Thankfully, it’s not immediately life-threatening, although in (allegedly) 5% of cases it evolves into leukemia.

I have my doubts about the cause. Even ChatGPT told me once that it’s an acquired condition, meaning it happens in response to an environmental cause. Of course, doctors don’t talk about the cause because then they couldn’t prescribe treatment, which is usually oral chemotherapy.

MM has hinted that blood disorders have to do with viruses consuming toxic heavy metals in the body (which can also exist in the bone marrow). Sounds like the perfect environment for my bone marrow to freak out!

The oncologist prescribed me chemo pills, too. Just called it into the Walgreens without even asking if I wanted it. I refused to even pick them up because I was convinced the treatment would be worse than the condition itself. And it is! It artificially lowers your platelets by lowering all of your immune system, making you more vulnerable to other illnesses.

To me, the costs far outweighed the benefits.

So while I’m not 100% sure if my crash-out symptoms are from that or the food I’d been eating, I feel pretty confident it’s the food because when I stop eating gluten and dairy (especially gluten), I feel SO MUCH BETTER.

As I write this, it’s been five days without gluten… and while I have a long way to go for maximum improvement, I already feel slimmer, clearer in my head, and resolute about what changes I need to make in my life.

I also had to kick caffeine.

Again.

(Seeing the pattern?!)

Caffeine is a robber. It’s only a matter of time before there’s a class-action lawsuit against “energy drink” companies because there is, in fact, ZERO energy in any of those drinks. They contain an average of 200 milligrams of caffeine, which forces your adrenal glands to secrete adrenaline… and that is where the energy comes from.

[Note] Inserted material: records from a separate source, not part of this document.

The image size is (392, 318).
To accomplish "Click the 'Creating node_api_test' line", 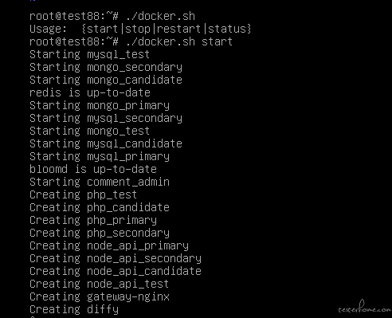I will coord(100,285).
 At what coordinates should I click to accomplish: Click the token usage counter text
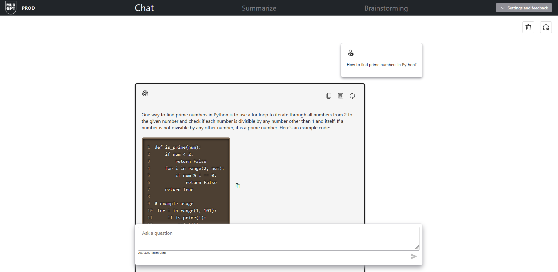coord(152,253)
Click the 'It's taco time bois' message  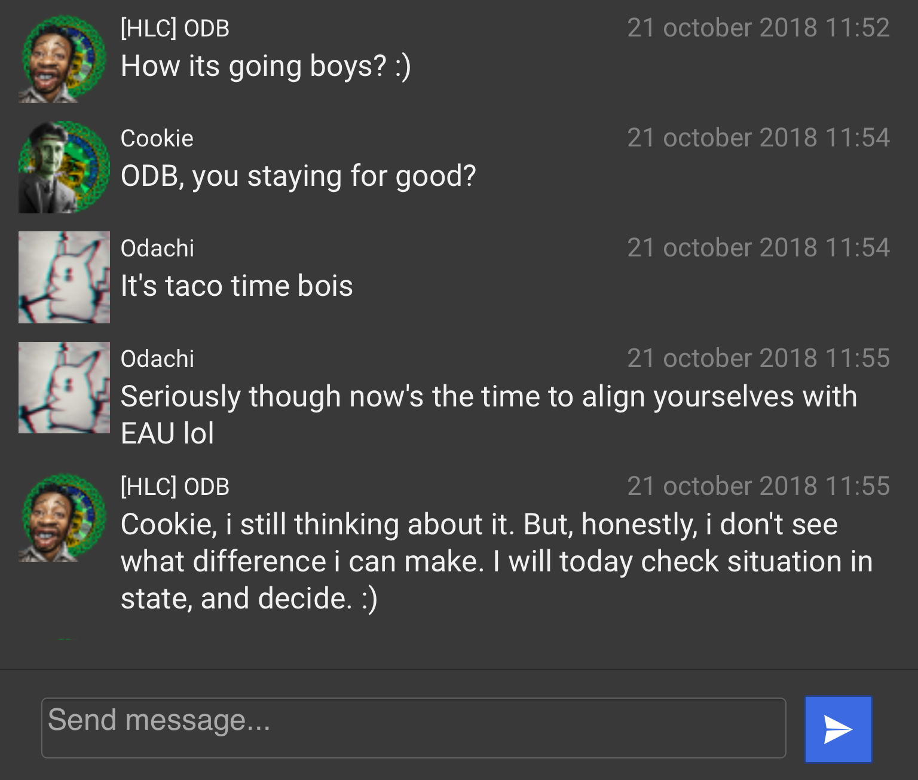pos(237,286)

I’ve also been on-and-off with marijuana over the years, and right now I’m “off” with plans to stay off permanently.

I’ve noticed the same pattern with marijuana as caffeine: it robs you. It gives you the illusion it’s making you feel better, so you turn to it over and over in hopes of it shifting your mood. Over time, you grow dependent on it and feel worse without it than when you started.

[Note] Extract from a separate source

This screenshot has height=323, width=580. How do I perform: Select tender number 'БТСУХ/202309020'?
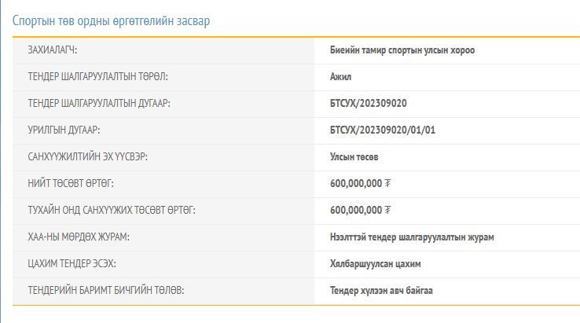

Ironically, it’s very probable that the actual reason you were in the low mood in the first place is because you’d been neglecting yourself: late nights, poor sleep hygiene, not meditating or exercising, low nutrient foods, etc.

There are all kinds of people out there taking drugs (prescribed or otherwise) for depression and anxiety that, I dare say based on my own experience, would not need those drugs if they removed certain foods and eliminated harmful habits.

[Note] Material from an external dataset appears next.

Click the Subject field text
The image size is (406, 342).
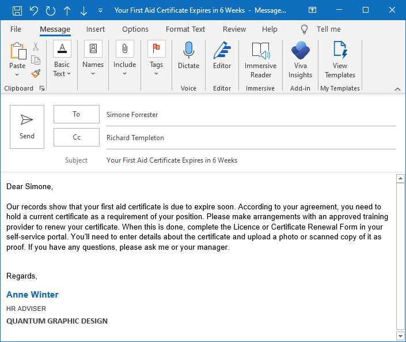pos(172,160)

It really sucks that our society has programmed people to not even consider that their food intake or habits could be affecting the way they feel.

Now I know that every time I turn to junk food or substances, I’m ultimately sabotaging myself. It’s like I’m kicking myself in the shin and making it harder to become the best version of myself, the version I know I’m supposed to be: the clear-headed, creative, and cleanest version of Caitlin.

It’s crazy to consider. Why wouldn’t I want to give myself the gift of the healthiest body and brain possible? Yet in many ways, I see how food is a drug, too. I sabotage myself when I choose a “hit” of that blissful, greasy food… to feel good in the moment and pay for it later. I lust after that hit of dopamine I get every time I indulge in something that doesn’t love me back.

It’s a toxic pattern.

I’ve been struggling so hard with food choices not because of van life. I have over a year’s worth of history eating very healthy food in my van. No, the reason I’ve been struggling so hard with food choices is because of codependency patterns around food.